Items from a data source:
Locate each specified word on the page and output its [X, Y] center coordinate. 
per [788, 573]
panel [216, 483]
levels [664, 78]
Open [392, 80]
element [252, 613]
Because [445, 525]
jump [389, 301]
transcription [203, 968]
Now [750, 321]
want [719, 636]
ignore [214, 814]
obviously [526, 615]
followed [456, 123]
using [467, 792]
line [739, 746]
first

_The problem_
Rewrite the items above with "center" swapped for "midpoint", leaving everything else unchanged.

_Solution to this exercise_
Locate each specified word on the page and output its [X, Y] midpoint coordinate. 
per [788, 573]
panel [216, 483]
levels [664, 78]
Open [392, 80]
element [252, 613]
Because [445, 525]
jump [389, 301]
transcription [203, 968]
Now [750, 321]
want [719, 636]
ignore [214, 814]
obviously [526, 615]
followed [456, 123]
using [467, 792]
line [739, 746]
first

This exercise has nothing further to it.